El cine es una forma de cultura peculiarmente espacial porque opera y es mejor entendido en términos de la organización del espacio: tanto el espacio en las películas -el espacio de la toma; el espacio del planteamiento narrativo; la relación geográfica de las diversas escenas en secuencia; el mapeo de un ambiente vivido en el cine; y las películas en el espacio- la formación de espacios urbanos por el cine como práctica cultural; la organización de su industria en los niveles de producción, distribución y exhibición; la función del cine en la globalización“ (Shiel, 2001).

El cine tiene una relación múltiple con el desarrollo de la ciudad moderna: es a la vez una representación, o con más propiedad una recreación, del espacio urbano; es también un factor que influencia e informa la creación de la ciudades, por su capacidad de representar y hasta crear imágenes y deseos; y es finalmente un producto industrial solo imaginable en su forma actual dentro del contexto de la ciudad contemporánea como hecho económico y comercial. Esta relación triple, tanto de mirar una realidad, darle forma y surgir de ella, hace que el análisis del cine relacionado con ciertas urbes nos pueda ayudar a entender sus procesos de cambios y la percepción social de estos procesos.

La ciudad industrial del siglo XIX se vio retratada con mayor lucidez en las novelas de Dickens, Flaubert, Hugo o Balzac, los que escribieron con una mezcla de asombro y repudio acerca de las hasta entonces no vistas aglomeraciones de personas en las grandes capitales de Europa.
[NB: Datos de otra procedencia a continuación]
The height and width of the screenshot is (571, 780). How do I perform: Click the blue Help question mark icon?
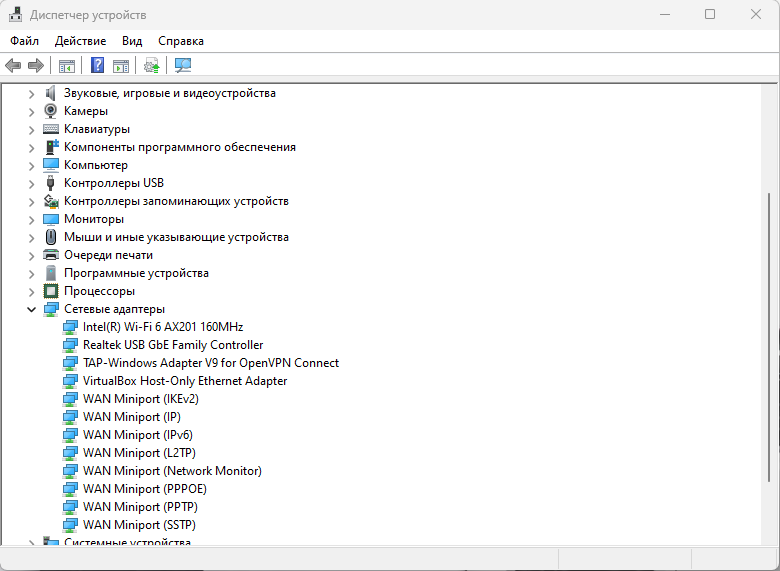pos(97,66)
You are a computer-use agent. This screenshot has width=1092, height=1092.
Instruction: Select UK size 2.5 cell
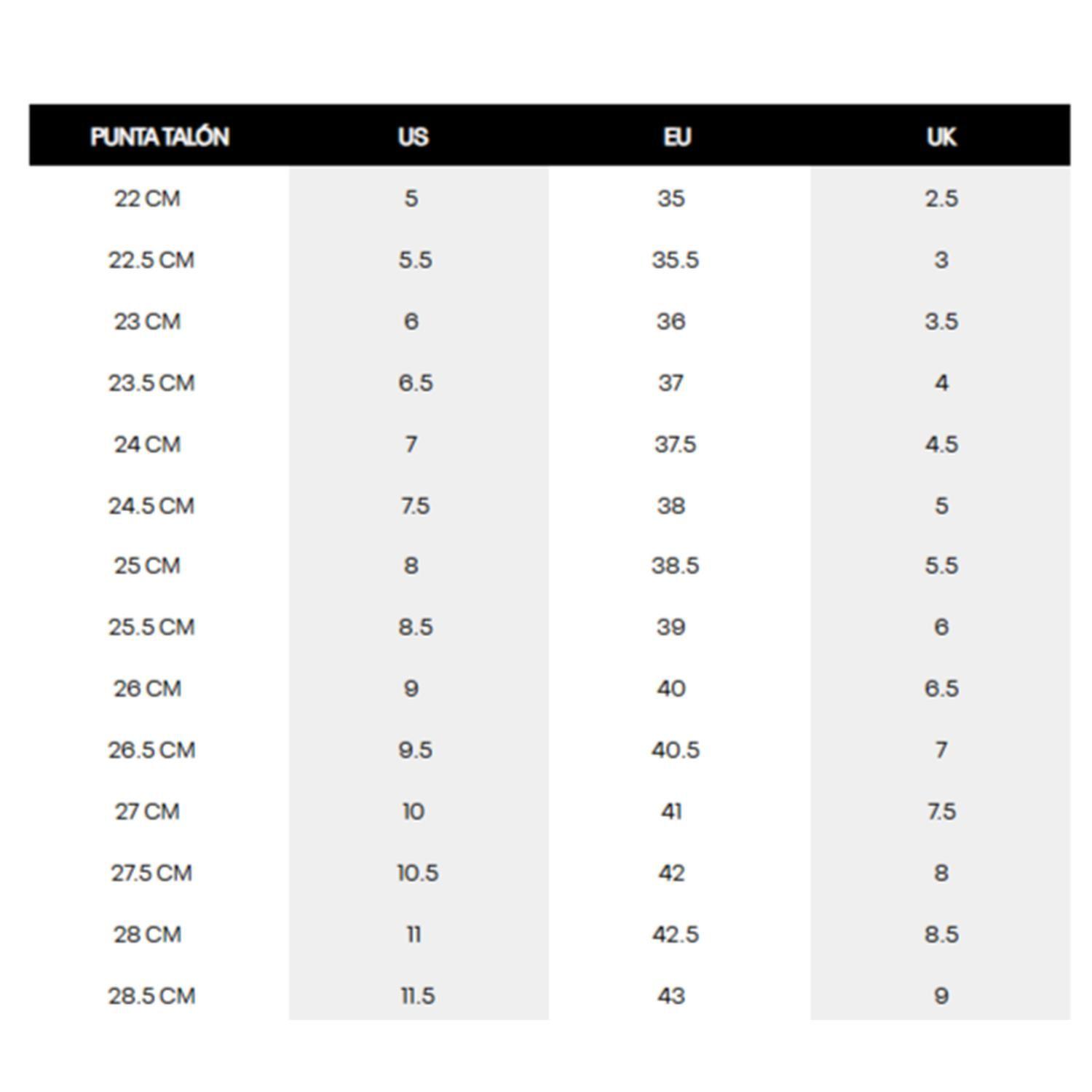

La novela fue, como sería después el cine, un producto y retrato de su época, por depender de una serie de avances tecnológicos y por presentar un conjunto de innovaciones en la forma narrativa de acorde tanto a su temática, su público y sus medios de producción y distribución.

A su vez, el cine vino a ser el gran espejo de la metrópolis del siglo XX, la que fue retratada, imaginada y mostrada al mundo a través del nuevo invento de la imagen-movimiento. El cine fue quizás el único medio capaz de retratar fielmente la sensación de estar por primera vez en una gran ciudad, salir de Grand Central Station o de la Gare de Lyon para encontrarse dentro de un espacio que generaciones anteriores ni siquiera pudieron imaginar.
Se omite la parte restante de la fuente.